▶ **Goal 1**
Rewrite the entries from the line containing "The image size is (854, 537)." up to and including the line containing "pyautogui.click(x=99, y=357)" as a JSON list of strings, one string per line, omitting blank lines.

▶ **Text passage**
-.-.-
We've been getting more samples than usual, because we're working with different brokers.  With the new sample roasting setup it's easier to get samples roasted and ready for cupping.  So we're refining our cupping protocol.  We've found it's easiest to cup 4-6 samples at a time.  And we usually try the coffees in a presspot the following day.  We have a sample of La Magnolia from Costa Rica- I know that was a favorite of some of you, so if it cups out good maybe we'll offer it again.  We're waiting on a sample of the Rio Negro coffee- from the farm I visited on my last trip to Costa Rica.  We have several samples from a broker called Cafe Imports.  Specifically we're going to try a couple different Yemens, some coffees from Burundi, more Ethiopians, and a couple other origins.  An importer called Zephyr sent us a few Ethiopians, a Brazil and a Panama.  We also have the coffee from San Rafael- Alfredo Correa's farm in Concordia, Colombia.  Lots to look forward to if things pan out.  

Tuesday, March 17, 2009

Ethiopia

Ethiopia has become even more of a strange and mysterious place from which to get coffee.  A lot has occurred in the past couple years.  As you probably know, I think the Ethiopian government is taking missteps if they think they're going to improve their coffee economy.  The regional trademarking of Yirgacheffe, Sidamo, and Harrar... how will this affect us?  Will it limit the coffees we can get?
Here is some more news out of Ethiopia:

Ethiopia Update - Aricha and Beloya to Take Final Flights to Roasters around the World
Posted on 04. Mar, 2009 by Joseph Brodsky
The last chance to buy Aricha and Beloya is upon us. Due to an unexpected development in Ethiopia in recent days, all coffee will be sold within a week.
On Monday, The Ethiopian government issued a mandate for all coffee exporters to liquidate all coffee stocks. Within a week…
The country is starved for foreign currency. The exchange rate for the Ethiopian Birr against the dollar was bumped up to 12 Birr/$ in recent weeks from around 9 this time last year to encourage an influx of cash. The dollar goes a long way in Ethiopia these days. In a worsening global credit environment, borrowing foreign currency becomes increasingly difficult for nations dependent on it to run their operations. An excess of coffee inventory is much more valuable as cash in the bank from a national perspective.
-.-.-
▶ **Goal 2**
In the coffee passage, what did the Ethiopian government order all coffee exporters to do on Monday?

[Element and text position data]
-.-.-
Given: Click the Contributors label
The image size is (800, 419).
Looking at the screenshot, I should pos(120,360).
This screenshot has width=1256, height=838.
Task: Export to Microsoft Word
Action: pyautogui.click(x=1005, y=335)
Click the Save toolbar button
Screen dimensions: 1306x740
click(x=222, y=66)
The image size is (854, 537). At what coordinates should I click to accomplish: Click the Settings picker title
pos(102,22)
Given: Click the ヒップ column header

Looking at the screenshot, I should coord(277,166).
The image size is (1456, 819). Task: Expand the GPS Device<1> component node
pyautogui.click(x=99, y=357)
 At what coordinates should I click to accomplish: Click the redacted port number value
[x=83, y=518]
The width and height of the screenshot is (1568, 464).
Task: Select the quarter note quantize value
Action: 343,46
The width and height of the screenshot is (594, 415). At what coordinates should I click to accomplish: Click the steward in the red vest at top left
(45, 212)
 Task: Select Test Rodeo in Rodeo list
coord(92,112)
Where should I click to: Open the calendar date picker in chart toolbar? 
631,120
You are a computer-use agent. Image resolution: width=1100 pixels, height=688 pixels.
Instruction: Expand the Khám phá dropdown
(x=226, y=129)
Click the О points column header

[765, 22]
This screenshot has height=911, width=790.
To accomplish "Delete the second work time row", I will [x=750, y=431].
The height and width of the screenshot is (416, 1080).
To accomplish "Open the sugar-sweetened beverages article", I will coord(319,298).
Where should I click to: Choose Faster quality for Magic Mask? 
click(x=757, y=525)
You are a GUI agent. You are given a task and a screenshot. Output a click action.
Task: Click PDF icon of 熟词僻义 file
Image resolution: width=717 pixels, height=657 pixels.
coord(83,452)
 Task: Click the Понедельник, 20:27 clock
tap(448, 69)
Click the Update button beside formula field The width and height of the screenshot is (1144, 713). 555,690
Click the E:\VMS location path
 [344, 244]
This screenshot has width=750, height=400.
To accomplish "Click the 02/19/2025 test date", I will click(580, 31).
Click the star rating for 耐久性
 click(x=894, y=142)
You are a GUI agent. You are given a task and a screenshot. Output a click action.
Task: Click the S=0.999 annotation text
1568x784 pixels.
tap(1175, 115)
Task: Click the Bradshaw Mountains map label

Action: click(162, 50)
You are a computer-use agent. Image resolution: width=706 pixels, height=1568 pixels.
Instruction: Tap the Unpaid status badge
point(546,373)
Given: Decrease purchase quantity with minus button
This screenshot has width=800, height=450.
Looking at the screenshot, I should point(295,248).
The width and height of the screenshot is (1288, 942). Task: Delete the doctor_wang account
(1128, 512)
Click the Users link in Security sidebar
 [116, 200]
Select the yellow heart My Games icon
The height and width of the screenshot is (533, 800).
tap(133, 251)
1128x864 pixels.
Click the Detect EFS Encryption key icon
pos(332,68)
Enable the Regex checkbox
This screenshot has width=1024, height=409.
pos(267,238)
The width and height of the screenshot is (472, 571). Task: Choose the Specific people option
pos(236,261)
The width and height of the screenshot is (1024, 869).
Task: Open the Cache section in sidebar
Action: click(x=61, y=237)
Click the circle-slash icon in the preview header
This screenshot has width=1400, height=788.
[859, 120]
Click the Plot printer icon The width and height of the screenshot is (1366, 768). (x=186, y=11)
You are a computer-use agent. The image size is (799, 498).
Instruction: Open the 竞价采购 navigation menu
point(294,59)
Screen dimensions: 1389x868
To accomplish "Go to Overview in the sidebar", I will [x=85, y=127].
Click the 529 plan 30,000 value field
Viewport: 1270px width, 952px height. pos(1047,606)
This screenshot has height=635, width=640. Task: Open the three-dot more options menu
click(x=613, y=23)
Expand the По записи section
-.-.-
▶ **Task output 1**
[
  "The image size is (854, 537). At what coordinates should I click to accomplish: Click the Settings picker title",
  "pos(102,22)",
  "Given: Click the ヒップ column header",
  "Looking at the screenshot, I should coord(277,166).",
  "The image size is (1456, 819). Task: Expand the GPS Device<1> component node",
  "pyautogui.click(x=99, y=357)"
]

▶ **Task output 2**
To liquidate all coffee stocks within a week.